== Source text

In other words, unsurprisingly, women have to be tough and competitive to survive, too. And this is no different in finance than ensuring procreation and survival of the species. A recent study of 36,000 workers across 10 banks that measured risk by gender found that 46 percent of the women had a greater tolerance for financial risk than men. “The ubiquitous image of the cautious female banker, carefully handling capital as though it were a newborn baby, is more figment than fact, these findings suggest,” Fine notes.

To say nothing of the fact, she adds, that the very person who invented the credit default swap derivative — a driving force behind the housing market crash — was a woman named Blythe Masters.

This isn’t just true in risk; it’s also true when it comes to perceived gender differences in emotions. This shows up in our belief that men are simply angrier than women, who are naturally more pleasant. In 2009, two studies showed that what we think is true about gender is often stronger than the evidence. In one study, when people were shown androgynous-looking faces that seem angry or happy, they were more likely to assume the angry face was male, and the happy face was female. It also took longer for participants to realize an angry female face was female. Participants in another study — women — were given testosterone pills and then played a cooperative game that involved the choice of sharing $10 with a partner. There was no difference in generosity unless the woman was told she’d been given more testosterone, when she became more aggressive and less generous in her offers.

====

▶ **Tasks and exercises**
#1 Using the passage on gender, risk, and emotion, decide whether each statement agrees with it, answering yes or no and quoting the deciding words: (a) A study of workers at 10 banks found that 46 percent of the women tolerated more financial risk than men. (b) The credit default swap derivative was invented by a man. (c) In the testosterone study, every woman given the pills became less generous.
#2 Extend the passage on gender, risk, and emotion, picking up right after its last sentence.

== Supplied material

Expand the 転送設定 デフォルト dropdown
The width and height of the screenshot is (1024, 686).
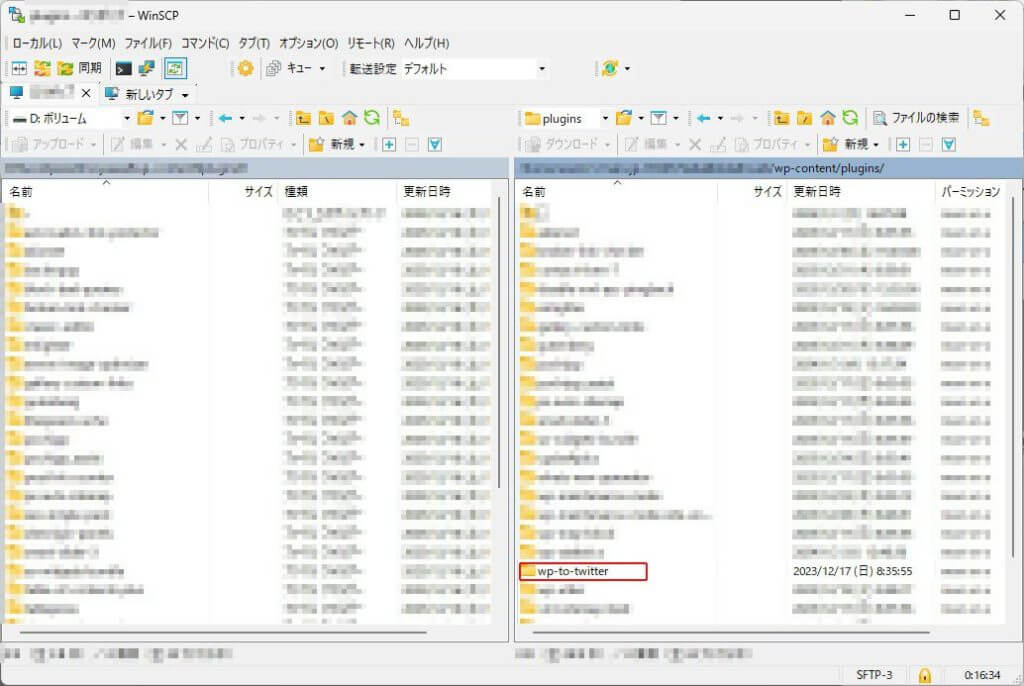point(542,69)
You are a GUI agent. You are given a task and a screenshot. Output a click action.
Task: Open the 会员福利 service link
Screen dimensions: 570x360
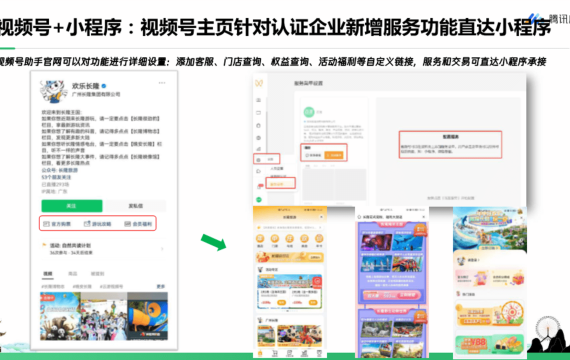tap(138, 224)
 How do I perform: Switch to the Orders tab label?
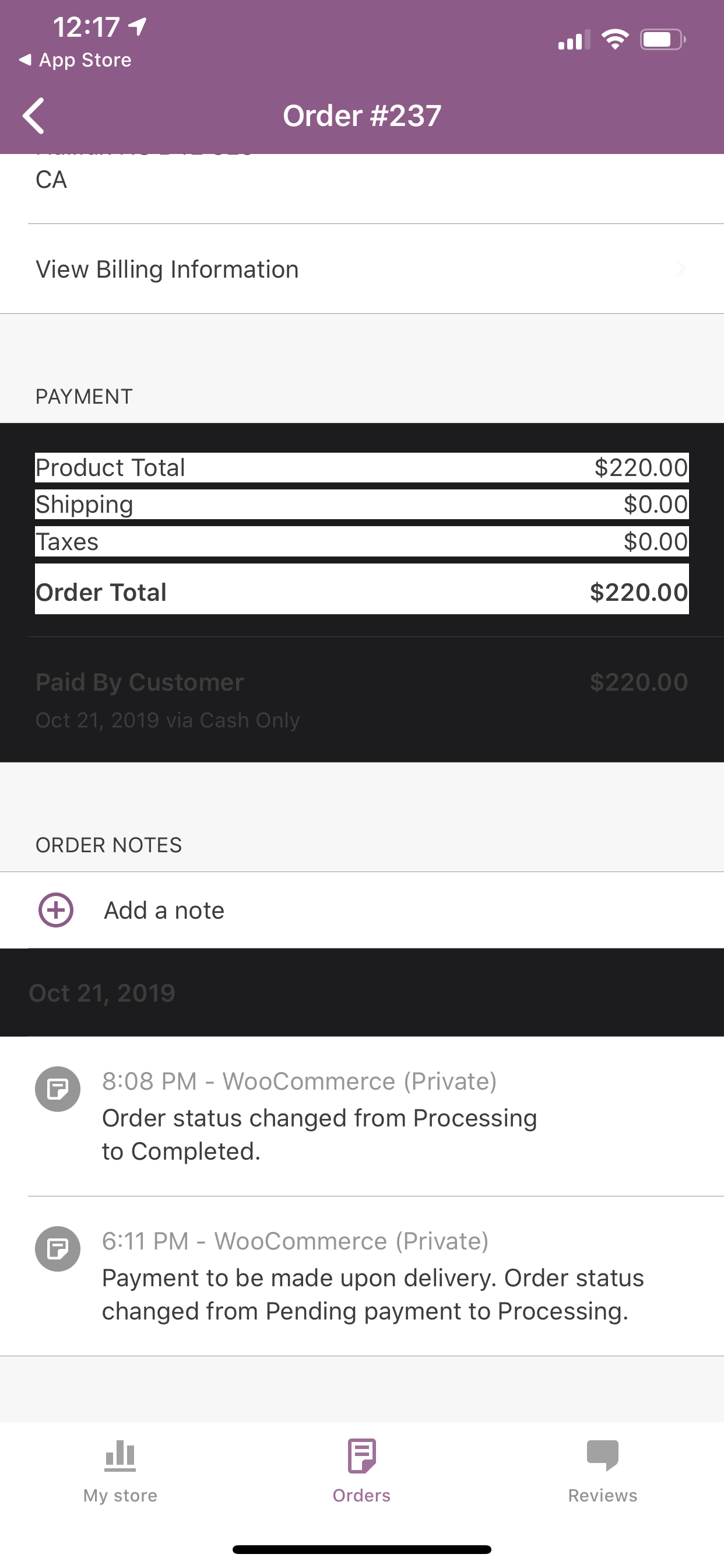(x=362, y=1496)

====

▶ **Responses per task**
#1
(a) Yes: "found that 46 percent of the women had a greater tolerance for financial risk than men"
(b) No: "was a woman named Blythe Masters"
(c) No: "There was no difference in generosity unless the woman was told she’d been given more testosterone"

#2
The same goes for our perceptions of sex differences. Men are more visual and not hardwired for monogamy, most of us seem to think. Always on the prowl, they can hardly help it if they cheat or wander, because they’re built for variety and promiscuity, all in an effort to spread that seed. It’s women who are naturally suited to settling down with one guy, who prefer erotica to porn, love to lust.

But when researcher Daniel Bergner looked closer at the science peddling these theories, he found the opposite. “Bergner, and the leading sex researchers he interviews, argue that women’s sexuality is not the rational, civilized and balancing force it’s so often made out to be — that it is base, animalistic and ravenous, everything we’ve told ourselves about male sexuality,” Tracy Clark-Fiory writes in an interview at Salon with Bergner, off his book, What Do Women Want?

He argues that scientists have long ignored the evidence that women are just as visual and excited as men sexually because it doesn’t support the prevailing view. Female rhesus monkeys initiate sex, for instance, and sexually stalk their desired mates. Women self-report not being turned on by a number of things when they’re hooked up to plethysmographs and watch porn, but the physical responses tell another story: They’re turned on more than men by a much wider range of pornographic images, including bestiality.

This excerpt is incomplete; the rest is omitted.